I think the longer visitation schedule Momster suggests might be better for you, and for SKid. What I have been thinking is that given that DH and I get much less alone time now we have a SKid in full time residence we need to make a special effort to set aside time for ourselves. When things have settled down with SD14 I want to go for some weekend breaks and try to make more special time, maybe that might help you, you could agree some longer 4 day weekends when you actually got more time to wind down and enjoy being wound down before you wind up again?!

starfish's picture

the mere thought of seeing skids every 2 days makes me want to go file the papers today... i honestly don't think i could handle any more skid time then i am already stuck with. really, 2 days on/off sounds like one of the shittiest schedules i have ever heard of for the interest of everyone included~~ i guess one day on/off would be worse.

but i do inderstand your feelings, the only strecth of time i look forward to is when the skids are gone for 6 nights. then the cycle of misery starts again with skids shoved up our ass until the next 6 night stretch.

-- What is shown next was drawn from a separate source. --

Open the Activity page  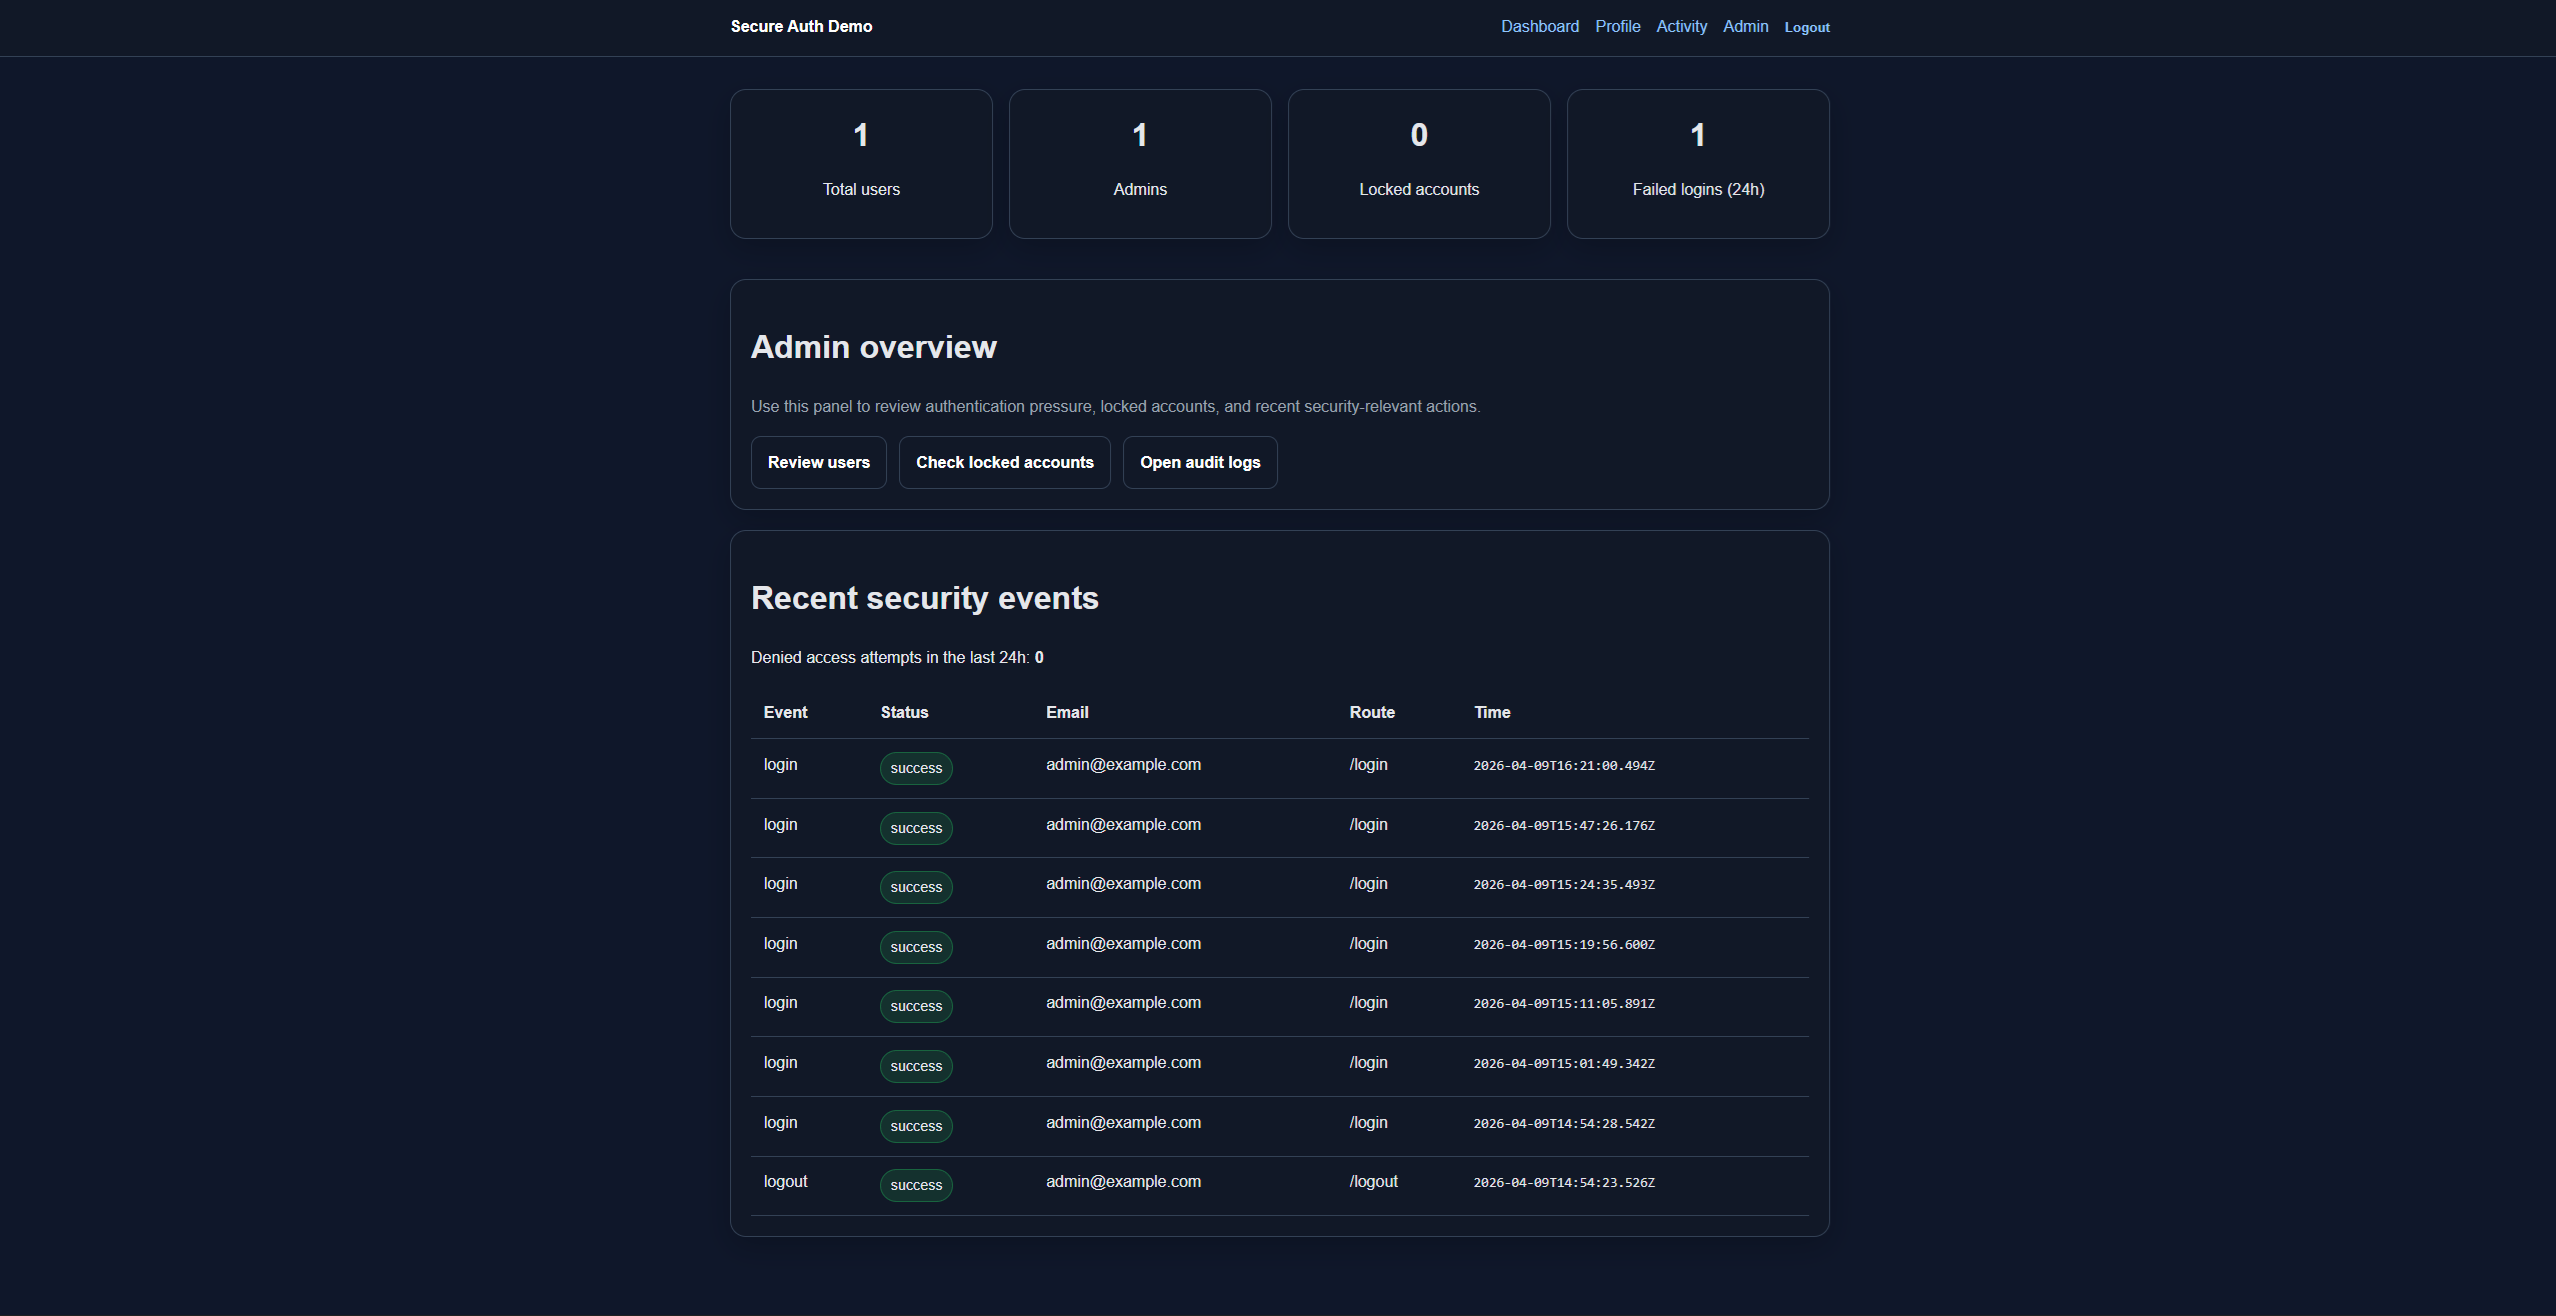pyautogui.click(x=1681, y=26)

reading how so many of you are screwed with skids 24/7 or every 2 days or until bm wants to show up help me realize how bad it could be and i should be happy that our skid visitation is on a set schedule and i do get a relief time... but then i read how some never have to see skids except once a year or hardly ever and i am super jealous!! }:)

jojo68's picture

I know how you feel...BF daughter lives full time with us and rarely goes to BM and on the rare instance of going to a friends for the weekend, I find myself scared when the phone rings....."Daaaaaaaaaaaadddddy come pick me up I'm bored" or on Sunday...all I do all day is dread the thought that she will be coming home soon. I feel kinda bad that I feel the way I do...but you know if she was a cool kid who acted her age and wasn't such a whiney, manipulative, annoying person I would miss her and want her to come home. I have beat myself down thinking that she is just 10 and that is the way it is but she is not a normal 10 year old. I met her when she was 7 and she hasn't matured at all in this time. I hate feeling this way and I honestly am at a loss of what to do.

forever2's picture

Jojo68 you sound like my twin. My skid is 11 and acts 6 and has not made much progress since I met him 2 years ago. I too beat myself up for not being a better person around him. Actually, I am perfect around him in my actions, but my mind and brain are screaming the opposite as I cater to him and pretend to enjoy him. I get mad at myself for feeling such hatred for a kid and soooo wishing that he never existed and the awful things I find myself daydreaming about make me concerned about myself as a person. Sometimes though I take a reality check and I remind myself to be more kind to me. The reality is that skid has a lot of issues and is not very pleasant to be around. He is very much like a parasite or a fungal infection in that you cannot get rid of him. He has no friends and hovers around us all day making stupid chatter, or demands, or just sharing his bad attitude. The moment BF and I are alone, I hear "Daaaad, where are you?" Little bugger knows where dad is but cannot stand to be second for 1 minute. BF encourages bad behavior and resists all of my input. BM is a controlling b--ch who doesn't want her own kid around and uses the crazy 2 day schedule to keep close tabs on us. She either makes that schedule or allows BF to make it and then proceeds to change it to whatever she wants. Yes, obviously a week on week off schedule would benefit everyone, but no one else sees it. BF wouldn't want to miss the kid for a whole week at a time. Skid is very needy and doesn't want to try it. BM just wants the control...she literally approves our vacations since we have to ask her nicely if she can switch a few days when we want a week off. That's my life. Its humiliating, and tiring and sometimes when I am clear-headed, I realize I am a saint for even trying to put up with it. Jojo, you say you are at a loss for what to do. I gave up fixing anything awhile ago. Now I just wait patiently...6.34 more years. Its not forever.